What the task asks
Can you recast every line of the listing below as a Markdown table with the columns "No." and "Line", numbering the rows and leaving out blank lines?

[Collected data entries]
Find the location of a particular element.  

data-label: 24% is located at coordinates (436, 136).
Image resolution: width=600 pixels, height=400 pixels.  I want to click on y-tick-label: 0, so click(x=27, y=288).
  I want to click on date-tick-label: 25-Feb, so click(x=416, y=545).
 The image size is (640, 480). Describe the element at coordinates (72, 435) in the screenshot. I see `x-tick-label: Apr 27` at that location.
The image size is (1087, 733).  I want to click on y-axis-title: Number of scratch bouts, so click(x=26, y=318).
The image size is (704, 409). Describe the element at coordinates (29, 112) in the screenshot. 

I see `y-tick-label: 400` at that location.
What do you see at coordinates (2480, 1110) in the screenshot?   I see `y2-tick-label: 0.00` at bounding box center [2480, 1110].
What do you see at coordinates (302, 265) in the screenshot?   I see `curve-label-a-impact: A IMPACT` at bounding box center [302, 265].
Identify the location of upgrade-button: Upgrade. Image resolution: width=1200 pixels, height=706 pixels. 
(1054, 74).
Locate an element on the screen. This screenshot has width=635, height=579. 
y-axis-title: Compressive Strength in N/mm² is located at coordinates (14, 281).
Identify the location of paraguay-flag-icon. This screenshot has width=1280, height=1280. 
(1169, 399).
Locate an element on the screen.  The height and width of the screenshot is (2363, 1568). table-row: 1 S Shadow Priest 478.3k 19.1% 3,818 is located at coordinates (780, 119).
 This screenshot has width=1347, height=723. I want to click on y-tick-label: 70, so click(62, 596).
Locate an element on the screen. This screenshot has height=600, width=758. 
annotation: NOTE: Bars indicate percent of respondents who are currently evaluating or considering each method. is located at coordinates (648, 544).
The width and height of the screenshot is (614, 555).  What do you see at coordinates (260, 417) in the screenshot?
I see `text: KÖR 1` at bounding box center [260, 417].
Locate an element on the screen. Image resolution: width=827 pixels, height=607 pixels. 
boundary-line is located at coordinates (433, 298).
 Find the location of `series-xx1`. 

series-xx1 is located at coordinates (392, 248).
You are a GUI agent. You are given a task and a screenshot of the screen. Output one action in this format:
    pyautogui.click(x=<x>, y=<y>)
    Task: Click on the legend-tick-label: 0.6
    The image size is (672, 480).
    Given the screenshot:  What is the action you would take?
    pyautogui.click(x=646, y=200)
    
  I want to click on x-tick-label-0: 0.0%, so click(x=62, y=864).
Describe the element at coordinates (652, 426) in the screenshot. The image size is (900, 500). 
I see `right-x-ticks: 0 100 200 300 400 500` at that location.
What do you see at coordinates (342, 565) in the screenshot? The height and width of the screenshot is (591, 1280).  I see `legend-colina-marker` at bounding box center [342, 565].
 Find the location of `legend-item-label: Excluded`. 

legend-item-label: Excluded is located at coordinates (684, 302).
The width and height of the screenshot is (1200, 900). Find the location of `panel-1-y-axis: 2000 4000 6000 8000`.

Solution for this task
| No. | Line |
|---|---|
| 1 | Find the location of a particular element.   |
| 2 | data-label: 24% is located at coordinates (436, 136). |
| 3 | Image resolution: width=600 pixels, height=400 pixels.  I want to click on y-tick-label: 0, so click(x=27, y=288). |
| 4 |   I want to click on date-tick-label: 25-Feb, so click(x=416, y=545). |
| 5 |  The image size is (640, 480). Describe the element at coordinates (72, 435) in the screenshot. I see `x-tick-label: Apr 27` at that location. |
| 6 | The image size is (1087, 733).  I want to click on y-axis-title: Number of scratch bouts, so click(x=26, y=318). |
| 7 | The image size is (704, 409). Describe the element at coordinates (29, 112) in the screenshot.  |
| 8 | I see `y-tick-label: 400` at that location. |
| 9 | What do you see at coordinates (2480, 1110) in the screenshot?   I see `y2-tick-label: 0.00` at bounding box center [2480, 1110]. |
| 10 | What do you see at coordinates (302, 265) in the screenshot?   I see `curve-label-a-impact: A IMPACT` at bounding box center [302, 265]. |
| 11 | Identify the location of upgrade-button: Upgrade. Image resolution: width=1200 pixels, height=706 pixels.  |
| 12 | (1054, 74). |
| 13 | Locate an element on the screen. This screenshot has width=635, height=579.  |
| 14 | y-axis-title: Compressive Strength in N/mm² is located at coordinates (14, 281). |
| 15 | Identify the location of paraguay-flag-icon. This screenshot has width=1280, height=1280.  |
| 16 | (1169, 399). |
| 17 | Locate an element on the screen.  The height and width of the screenshot is (2363, 1568). table-row: 1 S Shadow Priest 478.3k 19.1% 3,818 is located at coordinates (780, 119). |
| 18 |  This screenshot has width=1347, height=723. I want to click on y-tick-label: 70, so click(62, 596). |
| 19 | Locate an element on the screen. This screenshot has height=600, width=758.  |
| 20 | annotation: NOTE: Bars indicate percent of respondents who are currently evaluating or considering each method. is located at coordinates (648, 544). |
| 21 | The width and height of the screenshot is (614, 555).  What do you see at coordinates (260, 417) in the screenshot? |
| 22 | I see `text: KÖR 1` at bounding box center [260, 417]. |
| 23 | Locate an element on the screen. Image resolution: width=827 pixels, height=607 pixels.  |
| 24 | boundary-line is located at coordinates (433, 298). |
| 25 |  Find the location of `series-xx1`.  |
| 26 | series-xx1 is located at coordinates (392, 248). |
| 27 | You are a GUI agent. You are given a task and a screenshot of the screen. Output one action in this format: |
| 28 |     pyautogui.click(x=<x>, y=<y>) |
| 29 |     Task: Click on the legend-tick-label: 0.6 |
| 30 |     The image size is (672, 480). |
| 31 |     Given the screenshot:  What is the action you would take? |
| 32 |     pyautogui.click(x=646, y=200) |
| 33 |   I want to click on x-tick-label-0: 0.0%, so click(x=62, y=864). |
| 34 | Describe the element at coordinates (652, 426) in the screenshot. The image size is (900, 500).  |
| 35 | I see `right-x-ticks: 0 100 200 300 400 500` at that location. |
| 36 | What do you see at coordinates (342, 565) in the screenshot? The height and width of the screenshot is (591, 1280).  I see `legend-colina-marker` at bounding box center [342, 565]. |
| 37 |  Find the location of `legend-item-label: Excluded`.  |
| 38 | legend-item-label: Excluded is located at coordinates (684, 302). |
| 39 | The width and height of the screenshot is (1200, 900). Find the location of `panel-1-y-axis: 2000 4000 6000 8000`. |